Perché fermò il Paese? Conte spieghi quella decisione (forse inevitabile)

di RAFFAELE MARMO

Forse nessuno può oggi giudicare, allo stato degli atti e degli eventi in corso e, soprattutto, con il senno di poi, che cosa il governo avrebbe potuto fare di diverso nei giorni cruciali e terribili di inizio marzo quando decise il lockdown dell’intero Paese. La pubblicazione, ancora parziale, dei verbali del Comitato tecnico scientifico, però, apre sicuramente lo spazio per una prima riflessione con molteplici domande possibili. A cominciare da quella cruciale e decisiva: come mai Giuseppe Conte e Roberto Speranza stabilirono di chiudere tutta l’Italia quando gli scienziati e gli esperti consigliavano di procedere per blindature territoriali e parziali?

Come mai, insomma, la politica decise di arrivare dove la scienza non suggeriva di arrivare?

Di certo il balletto e la controversia sulla divulgazione dei verbali, con le resistenze del premier alla desecretazione degli atti, non depongono a favore di un’interpretazione lineare e trasparente sui motivi di una scelta che ha avuto effetti rilevantissimi sull’economia e sulla società italiana.
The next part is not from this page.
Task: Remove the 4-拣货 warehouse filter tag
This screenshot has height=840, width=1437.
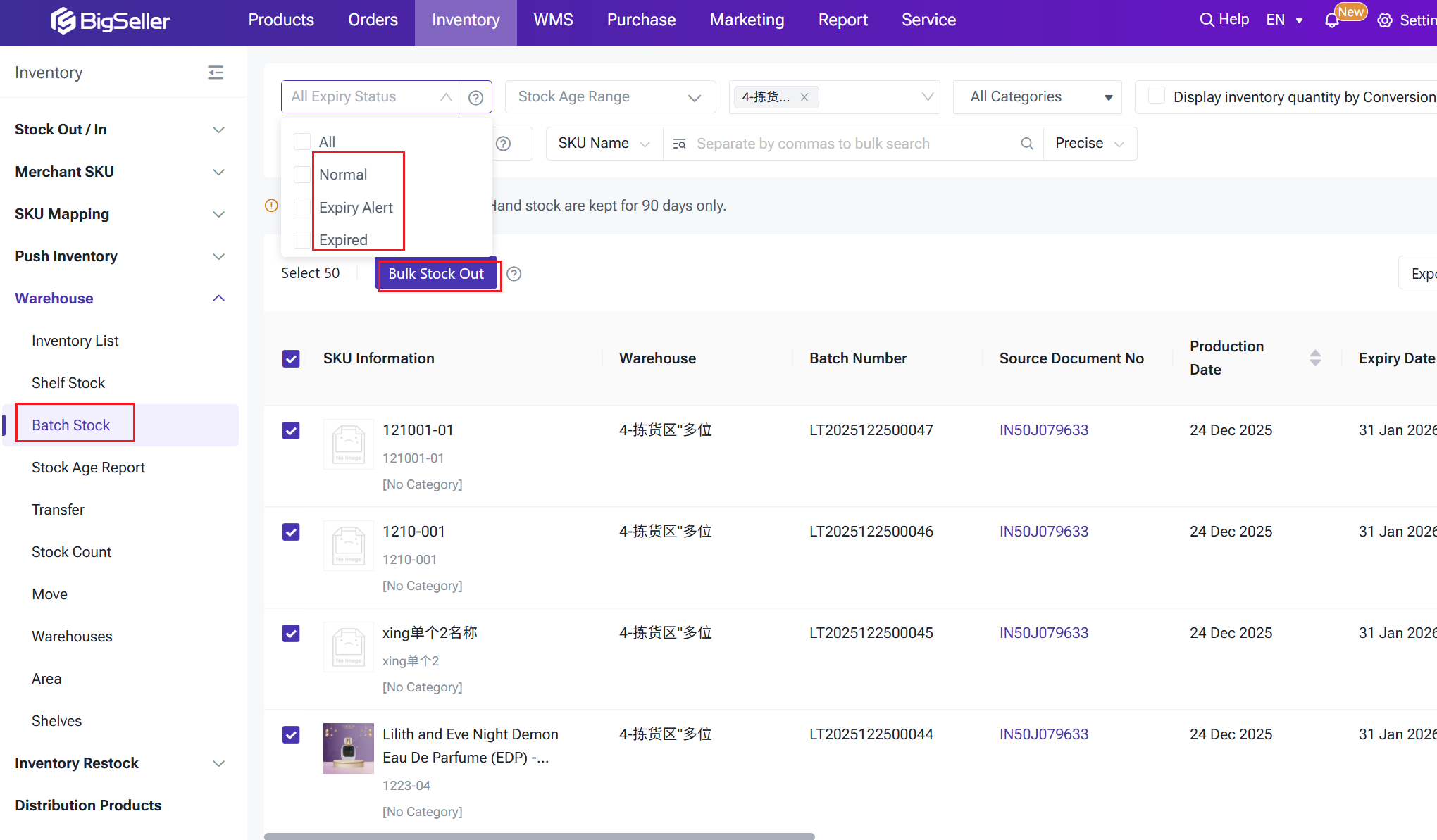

Ma questo è solo una considerazione derivata.

Se guardiamo al cuore della vicenda, si può osservare che fino a oggi abbiamo avuto la consapevolezza che la politica abbia assunto decisioni sulla base delle indicazioni del Cts e che semmai le deroghe o le deviazioni del governo siano state di segno aperturista rispetto al rigore dei limiti sanitari: e questo perché la politica ha l’esigenza di contemplare anche altre urgenze e altri diritti, come quelli economici, civili, costituzionali in senso lato.